On a side note, according to Social Contract, science, which
represented logic, was also frowned upon, as demonstrated
in Mary Shelley's Frankenstein.
Another topic that fascinated Romantics was that of the
supernatural, which was seen most often in American Dark
Romanticism and British Gothic Romances. This part of the
movement was inspired by the Grimm brothers and Hans Christian
Andersen, from which the motif of the doppelgänger
(double) sprung. Heinrich Heine, E.T.A. Hoffman, Adelbert
von Chamisso, Fyodor Dostoevsky and Edgar Allan Poe wrote
novels and short stories on the theme. Perhaps the most
well-known short story on the double is "The Fall of
the House of Usher," by Edgar Allan Poe. Roderick and
Madeleine are twins who share a deadly fate. Through them,
Poe suggests that the intellectually-oriented mind (Roderick)
cannot live without a physically-oriented body (Madeleine).

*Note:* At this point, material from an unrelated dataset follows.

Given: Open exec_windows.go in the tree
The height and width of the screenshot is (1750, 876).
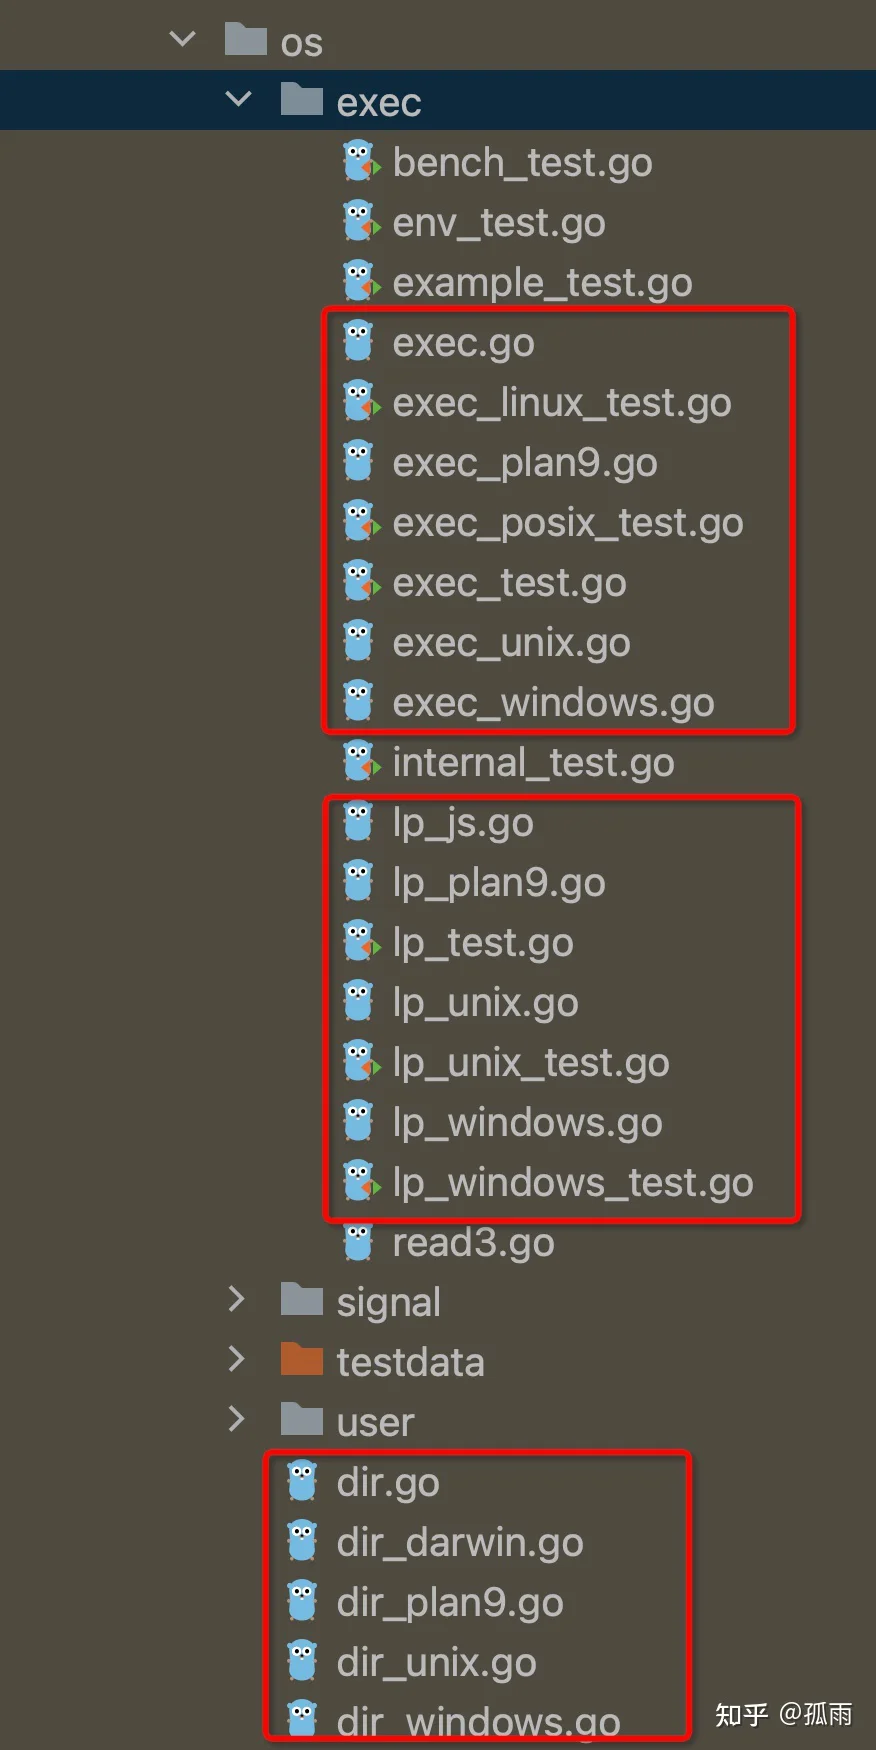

Simply put, Romanticism in literature was a dopplegänger
itself; on one side, the Dark Romantics and Gothic writers
believed in the inherent evil of man, and on the other side,
the Transcendentalists and Romantic poets believed man was
naturally good.
Emotion and intuition, imagination and innocence-these ideas were the cornerstones of the Romantic movement. To ignore feeling in response to logic was a tragic idea, and it fueled the tenets of Romantic literature until Realism sought to evaluate why it was thought this way. In conclusion, the Romantic movement produced individualistic, unconventional, and unrepressed work the world had not experienced before. Needless to say, the Romantic movement was a renaissance that sought to show the world the importance of emotion and nature, the fascinating depths of the supernatural, and the evils of society and industrialism.
Have you reckon'd a thousand acres much? have you reckon'd the earth much?

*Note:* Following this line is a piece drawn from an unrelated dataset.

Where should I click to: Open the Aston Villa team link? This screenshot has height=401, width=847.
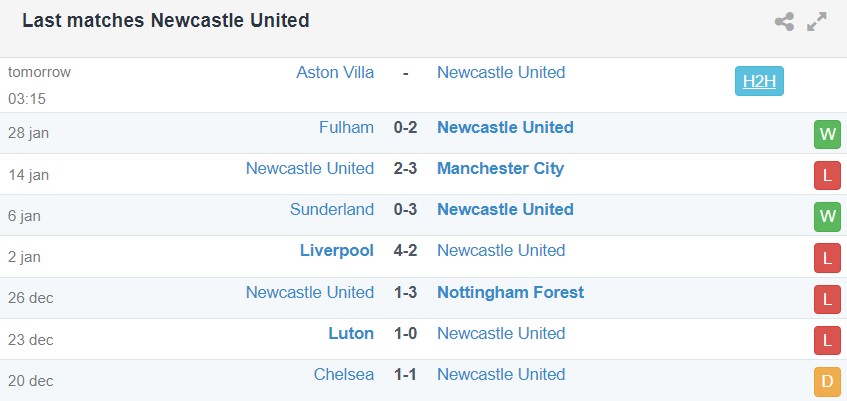[335, 72]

Have you practis'd so long to learn to read?
Have you felt so proud to get at the meaning of poems?
Stop this day and night with me and you shall possess the origin of
all poems,
You shall possess the good of the earth and sun, (there are millions
of suns left,)
You shall no longer take things at second or third hand, nor look through
the eyes of the dead, nor feed on the spectres in books,
You shall not look through my eyes either, nor take things from me,
You shall listen to all sides and filter them from your self.-From "Song of Myself" by Walt Whitman (1819-1892)
Sources:
Goethe, Johann Wolfgang von. Faust. Trans. Walter Kaufmann. New York: Anchor Books Doubleday, 1961.
"Romanticism (literature)," Microsoft®
Encarta® Online Encyclopedia 2001
http://encarta.msn.com © 1997-2001 Microsoft Corporation.
All rights reserved.
Noyes, Russell. English Romantic Poetry and Prose. New York: Oxford University Press, 1956.